── INPUT DATA

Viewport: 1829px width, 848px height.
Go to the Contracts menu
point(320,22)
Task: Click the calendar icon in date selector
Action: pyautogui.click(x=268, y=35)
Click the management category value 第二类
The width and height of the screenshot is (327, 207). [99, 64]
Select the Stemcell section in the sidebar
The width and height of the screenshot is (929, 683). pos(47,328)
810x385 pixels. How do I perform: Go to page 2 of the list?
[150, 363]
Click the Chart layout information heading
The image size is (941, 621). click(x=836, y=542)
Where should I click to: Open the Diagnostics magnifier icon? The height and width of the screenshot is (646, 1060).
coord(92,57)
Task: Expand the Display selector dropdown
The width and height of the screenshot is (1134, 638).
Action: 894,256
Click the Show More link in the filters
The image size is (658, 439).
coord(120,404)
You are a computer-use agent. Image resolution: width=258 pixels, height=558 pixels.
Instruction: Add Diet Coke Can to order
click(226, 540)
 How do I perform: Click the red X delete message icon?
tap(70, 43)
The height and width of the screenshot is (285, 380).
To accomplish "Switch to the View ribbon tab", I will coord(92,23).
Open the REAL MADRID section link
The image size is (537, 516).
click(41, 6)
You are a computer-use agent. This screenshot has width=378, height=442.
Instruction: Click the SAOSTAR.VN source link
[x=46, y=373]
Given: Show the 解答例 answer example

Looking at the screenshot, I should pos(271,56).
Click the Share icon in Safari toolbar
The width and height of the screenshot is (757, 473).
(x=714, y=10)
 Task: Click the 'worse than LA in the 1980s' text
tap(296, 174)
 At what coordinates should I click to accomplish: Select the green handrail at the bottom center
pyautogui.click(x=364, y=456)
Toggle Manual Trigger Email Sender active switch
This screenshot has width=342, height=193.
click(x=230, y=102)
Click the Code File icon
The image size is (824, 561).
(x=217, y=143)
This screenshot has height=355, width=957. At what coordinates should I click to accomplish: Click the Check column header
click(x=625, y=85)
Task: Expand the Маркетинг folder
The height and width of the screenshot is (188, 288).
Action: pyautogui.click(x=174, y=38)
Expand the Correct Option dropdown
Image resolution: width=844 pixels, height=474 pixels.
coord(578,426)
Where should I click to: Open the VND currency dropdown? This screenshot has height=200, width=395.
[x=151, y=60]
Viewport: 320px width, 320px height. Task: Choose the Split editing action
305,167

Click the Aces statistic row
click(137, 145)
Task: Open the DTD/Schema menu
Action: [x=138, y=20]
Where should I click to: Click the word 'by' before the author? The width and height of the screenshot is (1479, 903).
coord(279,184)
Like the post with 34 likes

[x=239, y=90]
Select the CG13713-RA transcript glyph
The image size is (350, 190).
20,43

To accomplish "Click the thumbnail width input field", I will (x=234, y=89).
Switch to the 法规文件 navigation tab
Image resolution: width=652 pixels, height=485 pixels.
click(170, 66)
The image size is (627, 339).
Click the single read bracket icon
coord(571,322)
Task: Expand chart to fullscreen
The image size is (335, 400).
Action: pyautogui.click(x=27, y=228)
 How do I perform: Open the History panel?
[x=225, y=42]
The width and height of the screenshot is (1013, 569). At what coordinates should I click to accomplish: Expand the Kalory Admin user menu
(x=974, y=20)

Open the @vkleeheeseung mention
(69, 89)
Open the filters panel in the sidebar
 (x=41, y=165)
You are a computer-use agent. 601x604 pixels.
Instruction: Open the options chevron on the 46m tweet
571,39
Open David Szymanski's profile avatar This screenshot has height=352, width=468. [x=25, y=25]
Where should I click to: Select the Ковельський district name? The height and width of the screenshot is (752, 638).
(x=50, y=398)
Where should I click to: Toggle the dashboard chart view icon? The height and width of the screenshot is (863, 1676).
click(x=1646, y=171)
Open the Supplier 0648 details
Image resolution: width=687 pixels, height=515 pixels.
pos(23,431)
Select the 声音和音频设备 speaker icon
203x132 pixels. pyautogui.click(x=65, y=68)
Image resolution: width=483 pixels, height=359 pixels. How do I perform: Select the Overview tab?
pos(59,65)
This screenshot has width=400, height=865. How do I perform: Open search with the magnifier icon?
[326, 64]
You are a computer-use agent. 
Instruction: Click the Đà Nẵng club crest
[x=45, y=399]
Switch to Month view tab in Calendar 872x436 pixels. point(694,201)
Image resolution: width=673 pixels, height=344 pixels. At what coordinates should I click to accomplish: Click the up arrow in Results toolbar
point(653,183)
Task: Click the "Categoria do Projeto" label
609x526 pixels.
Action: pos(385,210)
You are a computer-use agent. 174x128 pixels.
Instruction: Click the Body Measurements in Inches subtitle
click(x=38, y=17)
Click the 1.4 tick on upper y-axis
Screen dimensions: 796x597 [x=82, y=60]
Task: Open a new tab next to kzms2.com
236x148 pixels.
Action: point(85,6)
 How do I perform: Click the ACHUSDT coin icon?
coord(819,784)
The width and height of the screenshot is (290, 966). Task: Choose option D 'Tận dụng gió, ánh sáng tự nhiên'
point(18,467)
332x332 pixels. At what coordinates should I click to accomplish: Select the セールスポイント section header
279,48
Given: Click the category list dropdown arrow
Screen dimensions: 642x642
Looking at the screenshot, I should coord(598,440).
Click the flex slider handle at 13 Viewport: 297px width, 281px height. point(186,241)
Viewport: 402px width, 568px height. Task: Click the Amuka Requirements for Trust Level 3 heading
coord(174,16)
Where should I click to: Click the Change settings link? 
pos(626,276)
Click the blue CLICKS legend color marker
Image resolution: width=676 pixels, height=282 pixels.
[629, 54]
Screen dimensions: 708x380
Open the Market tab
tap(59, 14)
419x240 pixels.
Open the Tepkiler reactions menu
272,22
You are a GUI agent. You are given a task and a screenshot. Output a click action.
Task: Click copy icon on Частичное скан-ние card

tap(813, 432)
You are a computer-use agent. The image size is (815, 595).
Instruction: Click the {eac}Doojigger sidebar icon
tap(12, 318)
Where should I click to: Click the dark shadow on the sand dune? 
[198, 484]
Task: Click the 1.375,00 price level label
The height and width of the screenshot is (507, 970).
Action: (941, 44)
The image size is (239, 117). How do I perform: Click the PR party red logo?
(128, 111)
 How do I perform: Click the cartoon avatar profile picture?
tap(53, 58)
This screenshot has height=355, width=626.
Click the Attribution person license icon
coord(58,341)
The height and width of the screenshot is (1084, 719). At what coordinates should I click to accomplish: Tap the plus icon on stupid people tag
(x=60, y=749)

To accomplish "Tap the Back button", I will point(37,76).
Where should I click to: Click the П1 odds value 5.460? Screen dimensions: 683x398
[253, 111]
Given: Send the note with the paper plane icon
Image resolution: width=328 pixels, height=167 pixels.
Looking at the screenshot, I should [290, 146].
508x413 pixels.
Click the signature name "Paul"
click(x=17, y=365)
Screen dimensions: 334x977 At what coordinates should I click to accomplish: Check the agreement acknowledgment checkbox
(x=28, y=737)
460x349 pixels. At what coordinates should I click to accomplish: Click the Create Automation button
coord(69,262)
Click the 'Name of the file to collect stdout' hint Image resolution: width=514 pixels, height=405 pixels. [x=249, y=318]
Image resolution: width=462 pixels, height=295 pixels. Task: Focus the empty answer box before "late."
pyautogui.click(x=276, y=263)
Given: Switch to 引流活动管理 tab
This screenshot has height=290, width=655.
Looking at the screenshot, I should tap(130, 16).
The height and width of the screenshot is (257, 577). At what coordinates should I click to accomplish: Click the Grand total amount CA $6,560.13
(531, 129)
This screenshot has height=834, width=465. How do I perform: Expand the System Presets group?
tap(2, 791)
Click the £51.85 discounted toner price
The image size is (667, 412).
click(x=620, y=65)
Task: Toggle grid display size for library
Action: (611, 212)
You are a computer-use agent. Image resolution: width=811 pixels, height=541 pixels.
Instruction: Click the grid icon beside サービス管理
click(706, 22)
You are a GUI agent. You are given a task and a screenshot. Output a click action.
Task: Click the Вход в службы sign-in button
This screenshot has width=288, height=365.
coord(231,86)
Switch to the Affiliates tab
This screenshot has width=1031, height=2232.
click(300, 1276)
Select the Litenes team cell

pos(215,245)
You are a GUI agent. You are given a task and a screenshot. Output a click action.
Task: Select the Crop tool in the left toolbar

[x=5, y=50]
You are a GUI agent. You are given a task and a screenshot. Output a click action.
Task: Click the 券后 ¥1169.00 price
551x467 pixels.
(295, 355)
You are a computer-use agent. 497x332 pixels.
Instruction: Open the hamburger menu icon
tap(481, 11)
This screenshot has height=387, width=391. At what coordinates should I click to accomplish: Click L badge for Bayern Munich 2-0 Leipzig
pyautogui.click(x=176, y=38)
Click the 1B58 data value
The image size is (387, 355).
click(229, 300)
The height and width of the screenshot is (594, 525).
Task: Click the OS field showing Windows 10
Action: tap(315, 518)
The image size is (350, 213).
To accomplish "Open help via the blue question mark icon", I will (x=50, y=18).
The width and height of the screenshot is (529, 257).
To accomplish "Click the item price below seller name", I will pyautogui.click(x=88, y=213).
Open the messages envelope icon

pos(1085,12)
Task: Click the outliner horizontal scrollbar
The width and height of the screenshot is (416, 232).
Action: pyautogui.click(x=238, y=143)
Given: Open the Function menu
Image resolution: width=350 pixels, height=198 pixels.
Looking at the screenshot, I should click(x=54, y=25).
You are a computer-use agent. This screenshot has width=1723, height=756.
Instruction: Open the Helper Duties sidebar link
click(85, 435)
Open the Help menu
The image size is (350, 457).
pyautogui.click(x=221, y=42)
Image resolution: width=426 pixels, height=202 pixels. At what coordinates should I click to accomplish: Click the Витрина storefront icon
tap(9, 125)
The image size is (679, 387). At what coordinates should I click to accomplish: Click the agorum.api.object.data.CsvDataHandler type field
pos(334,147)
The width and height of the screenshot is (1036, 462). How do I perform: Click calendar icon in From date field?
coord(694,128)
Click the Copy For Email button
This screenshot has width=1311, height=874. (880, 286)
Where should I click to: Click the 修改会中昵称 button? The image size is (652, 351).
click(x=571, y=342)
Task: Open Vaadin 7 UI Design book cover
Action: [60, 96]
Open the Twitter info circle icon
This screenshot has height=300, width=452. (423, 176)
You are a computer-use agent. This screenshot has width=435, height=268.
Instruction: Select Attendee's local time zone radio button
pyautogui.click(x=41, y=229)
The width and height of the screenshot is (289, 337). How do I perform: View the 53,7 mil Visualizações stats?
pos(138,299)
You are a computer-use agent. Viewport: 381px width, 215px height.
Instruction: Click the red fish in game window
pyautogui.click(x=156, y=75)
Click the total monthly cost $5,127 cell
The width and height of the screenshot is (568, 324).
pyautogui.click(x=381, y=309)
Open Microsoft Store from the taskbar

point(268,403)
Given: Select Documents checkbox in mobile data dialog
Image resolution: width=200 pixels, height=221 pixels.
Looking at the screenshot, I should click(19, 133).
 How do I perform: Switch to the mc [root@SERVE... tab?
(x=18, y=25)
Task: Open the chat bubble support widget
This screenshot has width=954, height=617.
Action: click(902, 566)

────

TASK TO COMPLETE: Take from the material above the lines running from the one with "The image size is (537, 516)." through the one with "Toggle Manual Trigger", and repeat them exactly, with nothing else.

RESPONSE FOR THIS EXERCISE:
The image size is (537, 516).
click(41, 6)
You are a computer-use agent. This screenshot has width=378, height=442.
Instruction: Click the SAOSTAR.VN source link
[x=46, y=373]
Given: Show the 解答例 answer example

Looking at the screenshot, I should pos(271,56).
Click the Share icon in Safari toolbar
The width and height of the screenshot is (757, 473).
(x=714, y=10)
 Task: Click the 'worse than LA in the 1980s' text
tap(296, 174)
 At what coordinates should I click to accomplish: Select the green handrail at the bottom center
pyautogui.click(x=364, y=456)
Toggle Manual Trigger Email Sender active switch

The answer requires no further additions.